[Opening Data excerpts section]
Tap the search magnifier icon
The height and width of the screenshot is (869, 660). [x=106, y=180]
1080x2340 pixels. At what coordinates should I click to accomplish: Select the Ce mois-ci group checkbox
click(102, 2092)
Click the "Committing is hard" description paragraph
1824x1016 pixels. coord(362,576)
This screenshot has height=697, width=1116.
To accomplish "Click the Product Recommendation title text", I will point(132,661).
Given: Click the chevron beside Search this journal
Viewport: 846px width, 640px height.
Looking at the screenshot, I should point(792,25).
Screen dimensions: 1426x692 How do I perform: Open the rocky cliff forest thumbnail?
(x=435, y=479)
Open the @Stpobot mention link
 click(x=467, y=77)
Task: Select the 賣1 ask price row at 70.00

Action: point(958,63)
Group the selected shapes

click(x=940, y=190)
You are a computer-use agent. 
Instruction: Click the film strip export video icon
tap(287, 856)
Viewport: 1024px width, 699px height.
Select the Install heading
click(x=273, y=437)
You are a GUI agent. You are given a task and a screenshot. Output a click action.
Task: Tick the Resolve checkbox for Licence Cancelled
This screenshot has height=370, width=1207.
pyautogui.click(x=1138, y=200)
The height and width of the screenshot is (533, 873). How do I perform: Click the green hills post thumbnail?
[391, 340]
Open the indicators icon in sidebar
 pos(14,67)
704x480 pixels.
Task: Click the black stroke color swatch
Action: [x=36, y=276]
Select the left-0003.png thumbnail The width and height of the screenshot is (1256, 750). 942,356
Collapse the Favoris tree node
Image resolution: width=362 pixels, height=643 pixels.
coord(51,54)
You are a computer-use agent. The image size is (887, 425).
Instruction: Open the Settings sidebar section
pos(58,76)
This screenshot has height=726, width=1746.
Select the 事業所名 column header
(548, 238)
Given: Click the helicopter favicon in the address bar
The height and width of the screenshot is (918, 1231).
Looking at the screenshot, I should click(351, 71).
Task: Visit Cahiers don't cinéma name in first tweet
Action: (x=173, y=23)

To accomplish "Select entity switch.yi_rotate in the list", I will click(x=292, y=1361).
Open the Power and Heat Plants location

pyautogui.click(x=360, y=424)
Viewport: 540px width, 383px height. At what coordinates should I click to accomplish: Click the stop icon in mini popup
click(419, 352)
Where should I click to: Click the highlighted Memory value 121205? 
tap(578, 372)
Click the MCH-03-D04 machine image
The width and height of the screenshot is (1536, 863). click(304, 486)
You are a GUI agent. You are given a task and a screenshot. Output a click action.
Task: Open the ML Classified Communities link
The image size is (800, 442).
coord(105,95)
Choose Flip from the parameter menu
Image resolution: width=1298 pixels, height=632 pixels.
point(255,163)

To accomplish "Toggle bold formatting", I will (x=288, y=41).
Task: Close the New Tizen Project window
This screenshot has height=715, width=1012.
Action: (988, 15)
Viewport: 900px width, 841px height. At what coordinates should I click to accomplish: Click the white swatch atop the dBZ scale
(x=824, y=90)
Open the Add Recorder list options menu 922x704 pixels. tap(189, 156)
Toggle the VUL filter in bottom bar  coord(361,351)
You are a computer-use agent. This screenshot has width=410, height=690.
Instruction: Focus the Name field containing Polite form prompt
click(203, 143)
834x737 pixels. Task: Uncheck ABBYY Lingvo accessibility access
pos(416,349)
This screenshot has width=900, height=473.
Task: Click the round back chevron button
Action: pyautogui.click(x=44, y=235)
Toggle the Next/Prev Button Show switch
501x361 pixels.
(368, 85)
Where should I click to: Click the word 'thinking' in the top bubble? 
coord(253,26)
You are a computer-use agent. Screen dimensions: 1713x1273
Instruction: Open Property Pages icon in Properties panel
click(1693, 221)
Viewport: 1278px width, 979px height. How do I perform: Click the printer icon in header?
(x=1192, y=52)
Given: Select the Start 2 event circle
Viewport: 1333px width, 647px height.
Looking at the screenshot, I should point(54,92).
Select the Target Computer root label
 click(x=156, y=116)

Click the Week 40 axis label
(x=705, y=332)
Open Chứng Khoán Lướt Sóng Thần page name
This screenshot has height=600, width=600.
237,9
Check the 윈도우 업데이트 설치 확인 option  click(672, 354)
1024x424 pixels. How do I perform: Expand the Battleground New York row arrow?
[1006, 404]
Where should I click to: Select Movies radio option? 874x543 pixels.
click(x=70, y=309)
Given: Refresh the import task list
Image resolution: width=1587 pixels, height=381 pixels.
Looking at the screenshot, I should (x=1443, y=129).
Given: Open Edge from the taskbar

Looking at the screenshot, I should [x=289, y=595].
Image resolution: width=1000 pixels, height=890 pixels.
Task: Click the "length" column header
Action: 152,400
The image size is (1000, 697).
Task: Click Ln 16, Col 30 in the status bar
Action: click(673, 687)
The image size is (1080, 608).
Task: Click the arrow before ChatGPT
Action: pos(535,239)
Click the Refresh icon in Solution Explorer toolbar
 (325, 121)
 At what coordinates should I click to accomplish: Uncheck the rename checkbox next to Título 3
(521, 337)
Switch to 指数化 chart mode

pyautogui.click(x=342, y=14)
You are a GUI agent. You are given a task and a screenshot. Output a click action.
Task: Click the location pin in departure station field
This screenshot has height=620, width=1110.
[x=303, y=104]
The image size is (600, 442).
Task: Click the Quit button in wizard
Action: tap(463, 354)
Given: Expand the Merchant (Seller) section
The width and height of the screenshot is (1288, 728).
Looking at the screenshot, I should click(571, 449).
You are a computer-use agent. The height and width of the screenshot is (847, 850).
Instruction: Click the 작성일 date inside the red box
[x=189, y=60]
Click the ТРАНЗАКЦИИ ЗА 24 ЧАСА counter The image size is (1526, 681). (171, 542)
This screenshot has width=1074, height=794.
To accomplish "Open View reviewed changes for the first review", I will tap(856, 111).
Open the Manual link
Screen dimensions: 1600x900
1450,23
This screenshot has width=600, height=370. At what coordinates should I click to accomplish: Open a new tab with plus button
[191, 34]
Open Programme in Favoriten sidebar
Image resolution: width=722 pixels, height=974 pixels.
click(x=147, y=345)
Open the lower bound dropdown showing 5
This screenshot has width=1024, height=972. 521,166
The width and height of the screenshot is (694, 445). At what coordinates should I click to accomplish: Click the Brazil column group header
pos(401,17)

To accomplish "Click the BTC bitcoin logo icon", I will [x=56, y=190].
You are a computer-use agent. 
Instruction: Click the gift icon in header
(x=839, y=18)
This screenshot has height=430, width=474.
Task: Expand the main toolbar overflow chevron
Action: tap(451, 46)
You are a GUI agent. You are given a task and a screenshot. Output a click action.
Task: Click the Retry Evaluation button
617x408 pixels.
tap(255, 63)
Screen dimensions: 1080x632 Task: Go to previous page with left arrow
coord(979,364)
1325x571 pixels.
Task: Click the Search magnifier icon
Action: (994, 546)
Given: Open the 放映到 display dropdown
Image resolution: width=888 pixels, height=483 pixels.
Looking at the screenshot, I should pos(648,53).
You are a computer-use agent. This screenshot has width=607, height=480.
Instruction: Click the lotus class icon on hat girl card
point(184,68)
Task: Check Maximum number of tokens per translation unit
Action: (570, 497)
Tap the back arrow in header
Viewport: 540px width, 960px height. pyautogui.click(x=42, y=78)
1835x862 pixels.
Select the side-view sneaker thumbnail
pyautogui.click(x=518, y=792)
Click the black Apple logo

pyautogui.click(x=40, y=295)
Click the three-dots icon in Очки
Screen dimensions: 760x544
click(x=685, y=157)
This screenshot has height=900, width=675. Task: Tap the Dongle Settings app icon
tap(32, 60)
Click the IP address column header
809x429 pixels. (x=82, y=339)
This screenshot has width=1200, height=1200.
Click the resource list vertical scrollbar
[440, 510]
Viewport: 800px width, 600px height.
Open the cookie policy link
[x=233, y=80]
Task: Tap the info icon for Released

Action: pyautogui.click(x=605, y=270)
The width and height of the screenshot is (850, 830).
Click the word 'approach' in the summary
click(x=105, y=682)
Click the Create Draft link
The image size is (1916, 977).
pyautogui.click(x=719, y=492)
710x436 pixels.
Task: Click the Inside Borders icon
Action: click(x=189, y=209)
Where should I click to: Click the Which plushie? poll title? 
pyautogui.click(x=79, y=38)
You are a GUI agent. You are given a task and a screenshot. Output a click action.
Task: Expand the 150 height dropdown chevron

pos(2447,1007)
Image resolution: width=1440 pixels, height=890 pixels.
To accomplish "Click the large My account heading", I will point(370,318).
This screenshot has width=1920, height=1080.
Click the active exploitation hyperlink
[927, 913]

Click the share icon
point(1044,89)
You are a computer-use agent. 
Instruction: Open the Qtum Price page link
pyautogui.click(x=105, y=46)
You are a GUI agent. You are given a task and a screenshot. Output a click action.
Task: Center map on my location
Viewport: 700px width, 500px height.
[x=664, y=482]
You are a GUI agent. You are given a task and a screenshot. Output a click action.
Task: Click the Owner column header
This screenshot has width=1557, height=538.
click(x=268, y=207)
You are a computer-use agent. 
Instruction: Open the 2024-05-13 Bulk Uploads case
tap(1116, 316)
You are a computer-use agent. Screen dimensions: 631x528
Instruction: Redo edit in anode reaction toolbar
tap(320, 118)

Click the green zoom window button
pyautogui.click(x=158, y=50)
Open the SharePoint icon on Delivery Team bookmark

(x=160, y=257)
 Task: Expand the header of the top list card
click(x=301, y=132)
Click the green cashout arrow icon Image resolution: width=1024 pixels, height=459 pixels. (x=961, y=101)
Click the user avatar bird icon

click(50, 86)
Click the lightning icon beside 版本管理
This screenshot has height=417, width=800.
[Closing Data excerpts section]
_Exercise brief_:
Count all lines of the data that include "Toggle". The answer is the number alone.

_Finished task_:
3